Until a few years ago, many air conditioners sold in the United States used the refrigerant chlorodifluoromethane, usually referred to “R-22.” R-22 is one of a number of gases marketed under the brand name Freon, and has been commonly used as a coolant in air conditioners, heat pumps, and other appliances.

R-22 is an extremely effective coolant, which made it popular among HVAC manufacturers for many years. However, it was discovered that its causes damage to the ozone layer, and that it is also a powerful greenhouse gas. This is why, in 1987, the United States agreed to an international accord that would call for the reduction of HCFC (hydrochlorofluorocarbon) production, beginning in 2004. R-22 is one of the products affected by this agreement.

 

Obtaining R-22 for air conditioner servicing is extremely costly, and will soon become impossible.

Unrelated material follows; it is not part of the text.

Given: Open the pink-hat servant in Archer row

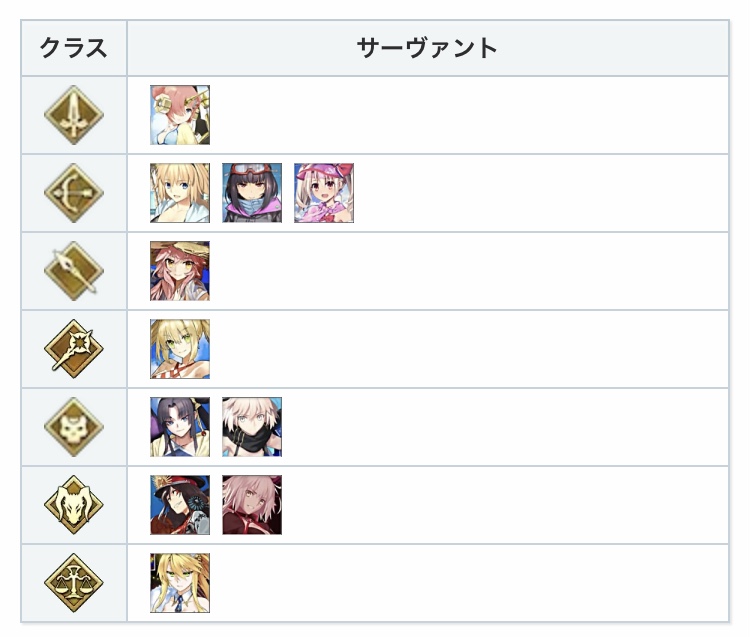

Enforced reduction of the use of R-22 began in 2004, and in 2010 its use was banned in new HVAC systems. However, R-22 has continued to be produced since then in order to service existing air conditioners. Soon, this will no longer be the case.

In 2015, the next step in the R-22 phaseout plan was triggered, further reducing the permitted production and import of R-22. As a consequence, prices have quadrupled. This will only get worse, as the EPA’s final phasedown schedule for R-22 indicates that production and import of the coolant will be completely banned as of 2020.

For homeowners whose air conditioners and heat pumps use R-22, this raises the question, “What are my choices?” These options can be broken down as follows:

Hold off on HVAC replacement or upgrade for a few years.

You can simply wait for a few years. However, if your cooling system requires replacement of its R-22 supply in the meantime, it may cost you dearly. We currently charge more than $600 to fully recharge an air conditioner with R-22 (plus the cost of removing contaminants from the system), and full expect this cost to rise in the future. In a few years, it may cost thousands of dollars.

Upgrade your system to use a modern coolant.

The EPA has approved several new coolants, the most popular of which is R-410A, commonly marked under the brand name Puron. However, you can’t just pour R-410A into a cooling system that uses R-22. Some of the system’s parts will have to be replaced. In addition, while your system can be adapted to work with R-410A, you likely won’t see the same level of performance as before, resulting in higher energy bills.

Replace your HVAC system with a new EPA-friendly system.

The most advisable option is to simply replace your existing air conditioner or heat pump with a new system that is designed to use R-410A, or other permitted coolants. While this is the most costly option in the short term, the simple fact is that the other two options may well cost you more in the long run, and then you’ll have to replace your system anyways!

This is why Gilmore strongly advises that you replace your air conditioner or heat pump now. Replacing your system eliminates the risk of having to pay a fortune for R-22 replacement in a few years, or paying higher energy bills for the next several years due to reduced performance.

It really is the best time to replace your HVAC system, and as a bonus, you will immediately begin to enjoy savings on your energy bill! If you’d like to learn more about how replacing your air conditioner or heat pump can save you money, call the experts at Gilmore Heating & Air!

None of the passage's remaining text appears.